I also have concerns about the probate tax. I see that it is likely to be judged by the national statistics people as a tax rather than as a charge, and I do not think it right that the Government should introduce stealth taxes. Probate charges should relate to the cost of the probate work, which is broadly irrelevant to the size of the estate. There might be some more work for bigger estates, but the difference will not necessarily be as large as has been proposed.
The biggest issue is national insurance contributions. I see the logic in what the Government want to do, because there is an unfairness between self-employment and employment, but the question is not so much one of revenue as of whether having a structure in the economy that encourages self-employment is beneficial overall, and whether that is a price worth paying. If we look at what has happened since 2008, we can see that unemployment in this country remained so low as we went through a deep and challenging session partly because of the great flexibility within our labour market. Part of that flexibility comes from self-employment, because employers do not have to take on all the risks of full employment, with all the benefits such as holiday and sickness pay that that entails. That means that the self-employed are a major contributor to the flexibility of the economy.

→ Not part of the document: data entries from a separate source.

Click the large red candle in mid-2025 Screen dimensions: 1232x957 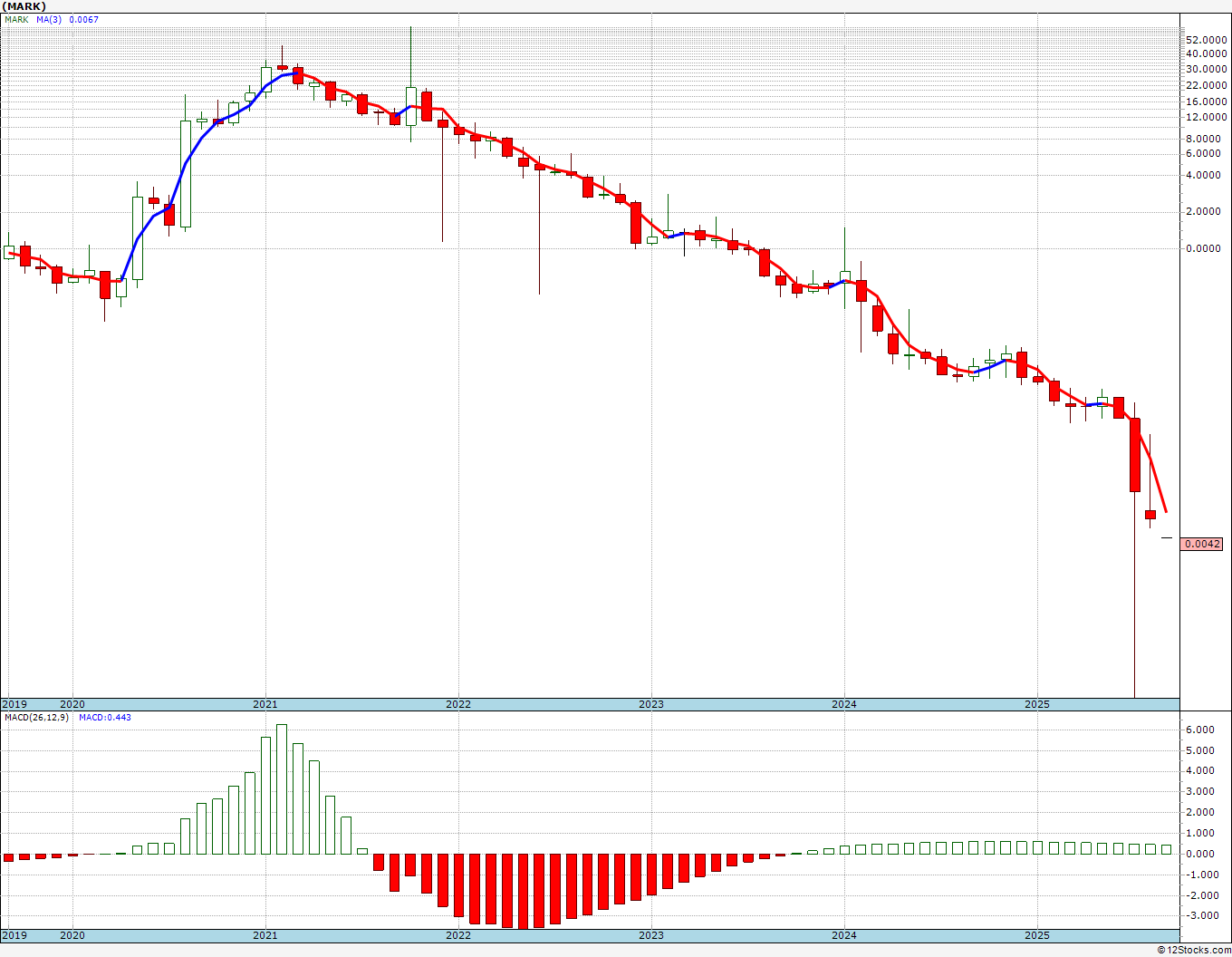pos(1134,455)
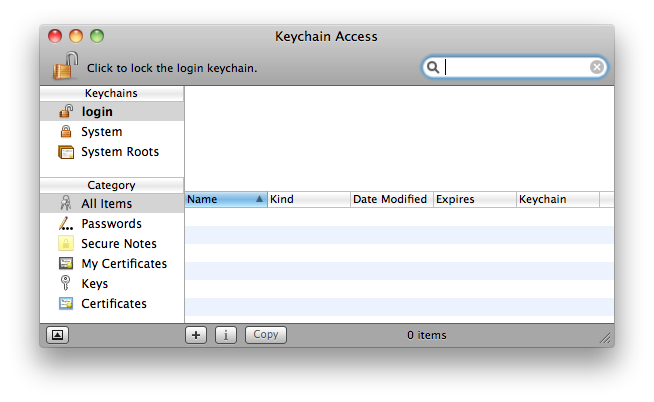Click the plus button to add item
This screenshot has height=402, width=654.
196,335
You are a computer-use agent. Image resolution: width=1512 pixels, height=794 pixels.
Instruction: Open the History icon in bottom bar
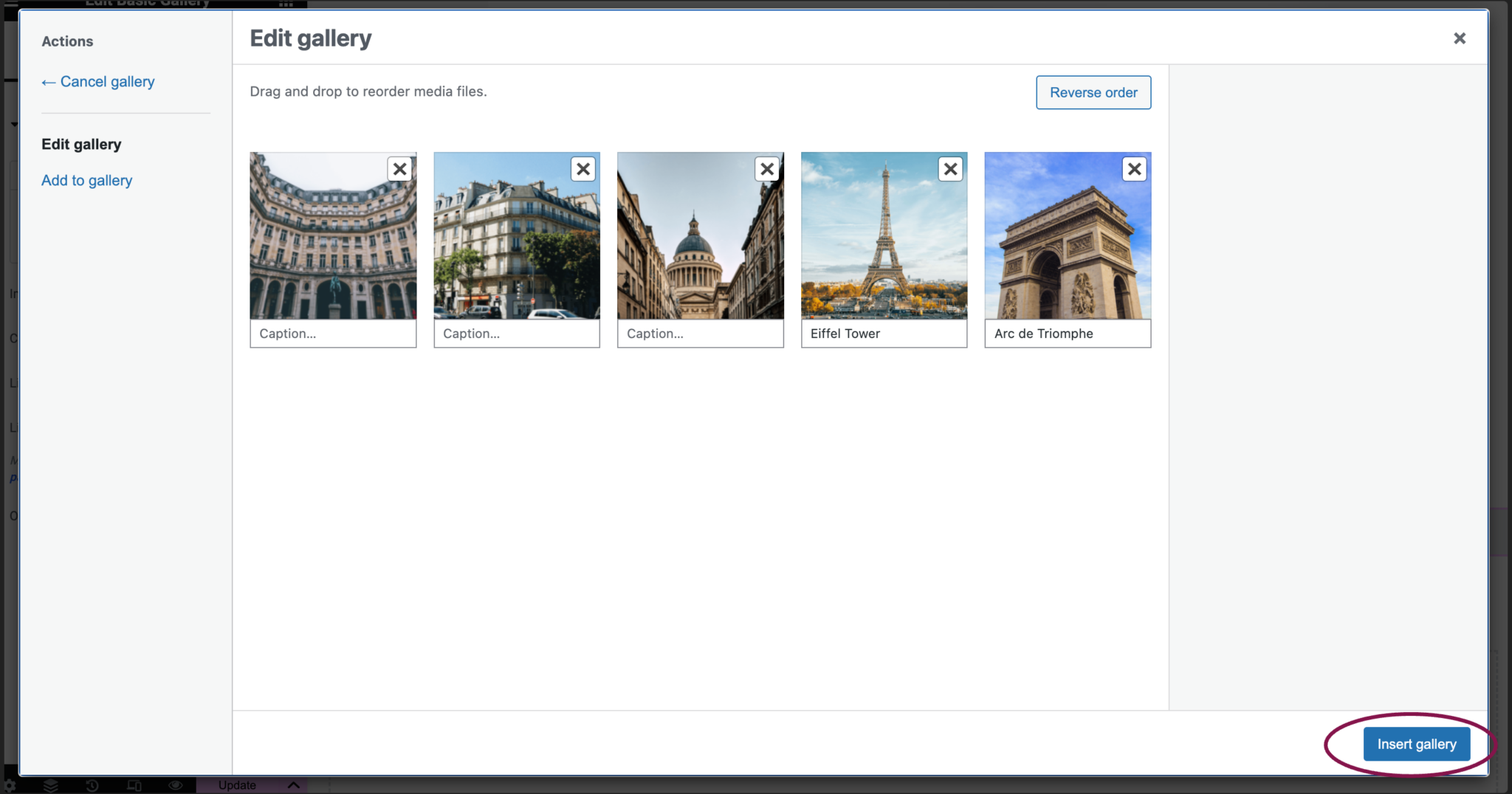(92, 785)
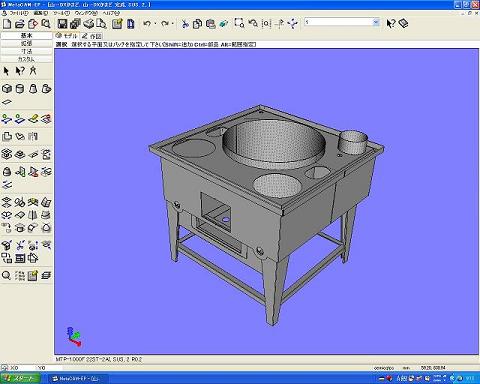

I very much doubt that increasing the national insurance contributions for the self-employed by 1% and subsequently 2% will fundamentally change the balance, but in economics, things often happen at the margins rather than being an easily identifiable inflection point when we are starting out. I would therefore be cautious about this change, and I urge the Government to look at the whole question of the relationship between national insurance and income tax in the round. National insurance represents about £130 billion of revenue. It is an enormously important source of funding for what the Government wish to do, but its relationship to income tax creates confusion and distortion within the system. This is just one of those distortions, and I am not sure that making a minor change at the edges is the right way to go about changing the relationship in taxation between the self-employed and the ordinarily employed. Those are the three minor cautions that I would offer on the Budget, but I remember a Conservative party slogan, “Britain’s on the right track, don’t turn back”, and that seems to me to be where we are.